With Serbis, scriptwriter Armando Lao shows why he is the master and originator of the ‘real-time’ mode, which emphasizes the power of the place. In this film, Lao deals with the lives of denizens in a decaying movie house that features soft-porn flicks. Nanay Flor (played magnificently by Gina Pareño), matriarch of the family running the crumbling business, is deeply involved in a case against her philandering husband. Her daughter Nayda (Jaclyn Jose) gets embroiled in an incestuous relationship. Male prostitutes loiter in the lobby. At the end of the film, a movie house employee named Alan (Coco Martin) had enough of filthy things and promptly leaves the place.

A major strength of the film is its realism. The audience squirms as Alan cleans the clogged toilets and his buttock. These and other scenes of squalor are probably alien to foreign critics who lambasted the film. But, there are scenes that should have been excluded or minimized. Mendoza sometimes belittles the intelligence of his audience. A case in point is a scene showing a vehicle clearly going the wrong way. Mendoza finds it necessary to supply a close-up shot of the ‘One-way’ sign.

The trademark kinetic camerawork of a ‘real-time’ film is also here. The camera follows Nayda as she traverses the stairways and dark hallways of the movie theater. After opening the door of the projection room, she seems to be taken aback by what she sees. The scene then cuts to a shot of a hunky projectionist playing with himself.

The Movie and Television Review and Classification Board initially gave the film an X rating. In response to the board’s action, Dante Mendoza and Bing Lao inexplicably sought a compromise and allowed the snipping of some scenes in order for the film to be shown in a mall in 2008. That was a grave mistake committed by the duo. What does it profit filmmakers if they gain a wider audience but loses their creative vision and soul?

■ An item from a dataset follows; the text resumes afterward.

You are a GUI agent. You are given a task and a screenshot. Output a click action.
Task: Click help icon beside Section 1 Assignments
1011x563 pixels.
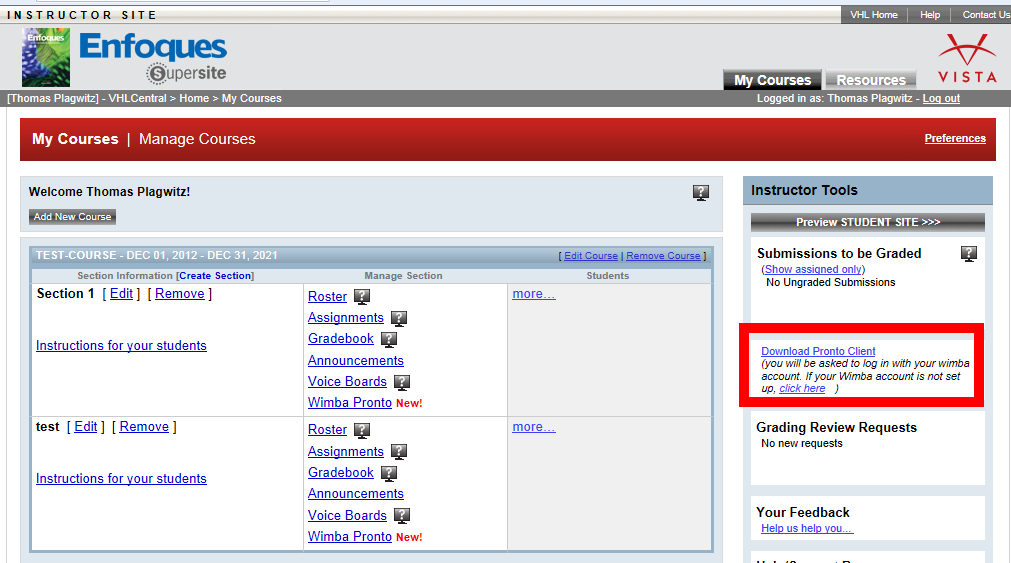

Mendoza learned his lesson and vowed not to show future films in an edited version. In anticipation of the full run of Lao and Mendoza’s Kinatay at UP Cine Adarna, the UP Film Institute is showing award-winning works of Mendoza such as Serbis, Masahista, Manoro, and Tirador during this month of September 2009. Excluding Masahista, all films are recommended especially Serbis, a top-notch example of ‘real-time’ films.